Она отступила, испуганно глядя темными глазищами, словно просила молчать, но молчать Алешка не мог.
— Юрко, когда умирал, сказал мне: «Возьми в жены Аринку, если она еще люба тебе». А мне без тебя нет жизни, Аринушка. Теперь — твоя воля.
Она молчала, закрывшись руками, но он ждал терпеливо. Тогда, не отрывая рук от лица, она глухо сказала:
— Погоди… Хоть денек дай подумать… Ребеночек ведь у меня будет.
— Что ж, — он улыбнулся трудно, по-мужски спокойно. — Будет сын у нас, Юрий Алексеевич.
— Завтра, — повторила она, — завтра скажу, ведь маманю спросить надо!
— Прощевай, Арина, завтра всех в гости позову.
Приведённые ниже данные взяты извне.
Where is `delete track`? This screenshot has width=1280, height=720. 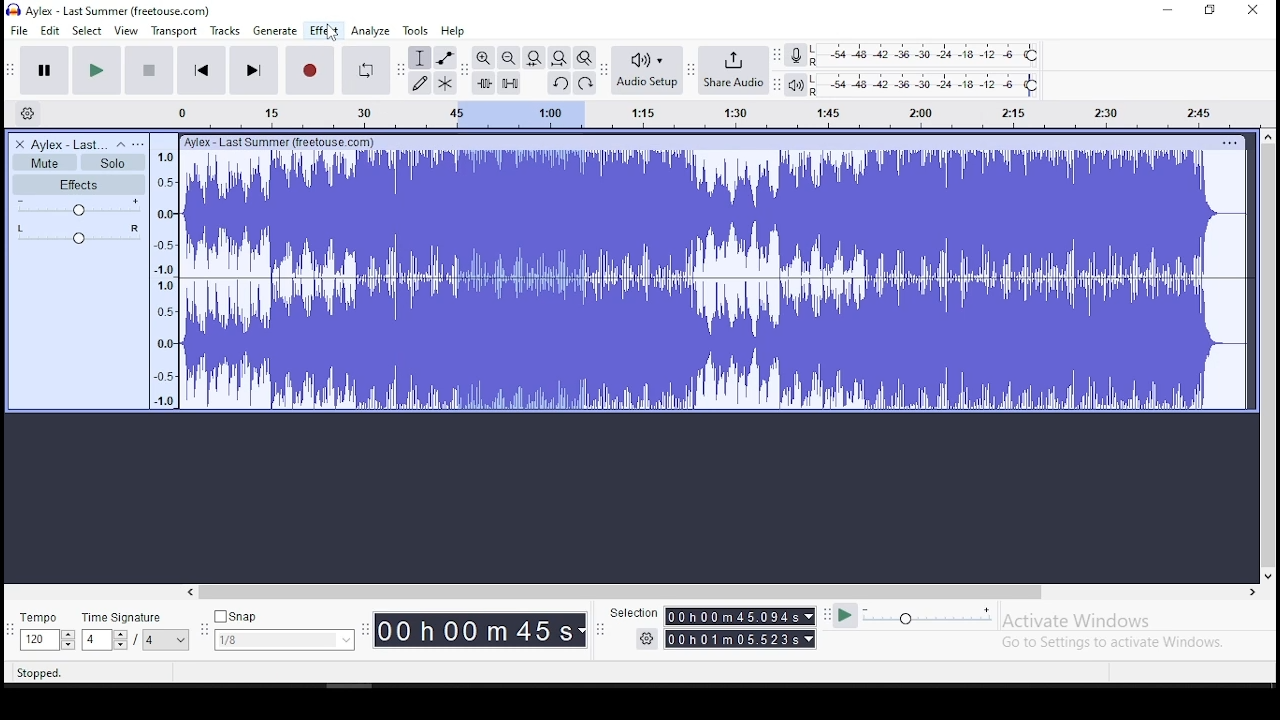 delete track is located at coordinates (19, 144).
А теперь не усидится мне, в лес поеду — мамка ждет…
Сбежал с крыльца, как мальчишка, кинул, будто перышко, в седло свое большое тело, одетое броней, дал шпоры вороному. Вслед несся непрерывный перезвон молотка и кувалды — Микула небось перековывал рогатины и боевые чеканы на сошники. Не рано ли?.. В лесу Алешка поехал скорым шагом. Дорогу к вырубке он знал хорошо и давал душе успокоиться от встречи с Ариной, чтобы всецело отдаться радости встречи с матерью и братишками.
Лес справлял праздник, торжественно нарядный и невыразимо печальный. Потому что праздник этот всегда недолог.